**HOW TO COMPLETE THIS TASK**. Output must match the records, character for character.

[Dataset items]

---

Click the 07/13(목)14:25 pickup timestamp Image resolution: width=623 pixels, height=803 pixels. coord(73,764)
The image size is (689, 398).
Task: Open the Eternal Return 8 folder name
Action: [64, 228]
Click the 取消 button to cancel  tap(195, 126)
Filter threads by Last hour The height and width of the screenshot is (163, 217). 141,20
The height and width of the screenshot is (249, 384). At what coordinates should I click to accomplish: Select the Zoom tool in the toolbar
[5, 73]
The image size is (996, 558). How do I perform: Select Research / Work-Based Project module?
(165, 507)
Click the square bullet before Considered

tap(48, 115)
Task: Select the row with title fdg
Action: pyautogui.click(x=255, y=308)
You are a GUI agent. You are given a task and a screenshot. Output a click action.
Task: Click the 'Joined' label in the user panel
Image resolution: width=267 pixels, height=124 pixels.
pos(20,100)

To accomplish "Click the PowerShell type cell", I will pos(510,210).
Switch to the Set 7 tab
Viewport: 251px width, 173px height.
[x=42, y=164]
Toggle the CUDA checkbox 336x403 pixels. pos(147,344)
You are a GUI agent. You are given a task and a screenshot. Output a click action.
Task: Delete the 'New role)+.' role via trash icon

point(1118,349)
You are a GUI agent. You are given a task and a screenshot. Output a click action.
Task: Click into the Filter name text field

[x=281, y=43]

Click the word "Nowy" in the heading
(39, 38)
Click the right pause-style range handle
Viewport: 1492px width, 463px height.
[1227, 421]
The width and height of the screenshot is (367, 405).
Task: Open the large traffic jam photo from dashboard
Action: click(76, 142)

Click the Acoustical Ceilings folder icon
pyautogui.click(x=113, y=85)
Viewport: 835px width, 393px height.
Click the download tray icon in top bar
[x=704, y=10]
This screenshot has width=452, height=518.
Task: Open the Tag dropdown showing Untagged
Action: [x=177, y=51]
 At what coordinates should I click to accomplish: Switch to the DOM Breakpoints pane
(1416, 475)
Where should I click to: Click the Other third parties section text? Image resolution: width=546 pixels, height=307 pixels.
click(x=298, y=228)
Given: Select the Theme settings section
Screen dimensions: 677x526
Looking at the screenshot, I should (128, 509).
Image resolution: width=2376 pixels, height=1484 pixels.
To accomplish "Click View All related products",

---

**OUTPUT FOR THIS TASK**.
Click the 07/13(목)14:25 pickup timestamp Image resolution: width=623 pixels, height=803 pixels. coord(73,764)
The image size is (689, 398).
Task: Open the Eternal Return 8 folder name
Action: [64, 228]
Click the 取消 button to cancel  tap(195, 126)
Filter threads by Last hour The height and width of the screenshot is (163, 217). 141,20
The height and width of the screenshot is (249, 384). At what coordinates should I click to accomplish: Select the Zoom tool in the toolbar
[5, 73]
The image size is (996, 558). How do I perform: Select Research / Work-Based Project module?
(165, 507)
Click the square bullet before Considered

tap(48, 115)
Task: Select the row with title fdg
Action: pyautogui.click(x=255, y=308)
You are a GUI agent. You are given a task and a screenshot. Output a click action.
Task: Click the 'Joined' label in the user panel
Image resolution: width=267 pixels, height=124 pixels.
pos(20,100)

To accomplish "Click the PowerShell type cell", I will pos(510,210).
Switch to the Set 7 tab
Viewport: 251px width, 173px height.
[x=42, y=164]
Toggle the CUDA checkbox 336x403 pixels. pos(147,344)
You are a GUI agent. You are given a task and a screenshot. Output a click action.
Task: Delete the 'New role)+.' role via trash icon

point(1118,349)
You are a GUI agent. You are given a task and a screenshot. Output a click action.
Task: Click into the Filter name text field

[x=281, y=43]

Click the word "Nowy" in the heading
(39, 38)
Click the right pause-style range handle
Viewport: 1492px width, 463px height.
[1227, 421]
The width and height of the screenshot is (367, 405).
Task: Open the large traffic jam photo from dashboard
Action: click(76, 142)

Click the Acoustical Ceilings folder icon
pyautogui.click(x=113, y=85)
Viewport: 835px width, 393px height.
Click the download tray icon in top bar
[x=704, y=10]
This screenshot has width=452, height=518.
Task: Open the Tag dropdown showing Untagged
Action: [x=177, y=51]
 At what coordinates should I click to accomplish: Switch to the DOM Breakpoints pane
(1416, 475)
Where should I click to: Click the Other third parties section text? Image resolution: width=546 pixels, height=307 pixels.
click(x=298, y=228)
Given: Select the Theme settings section
Screen dimensions: 677x526
Looking at the screenshot, I should (128, 509).
Image resolution: width=2376 pixels, height=1484 pixels.
To accomplish "Click View All related products",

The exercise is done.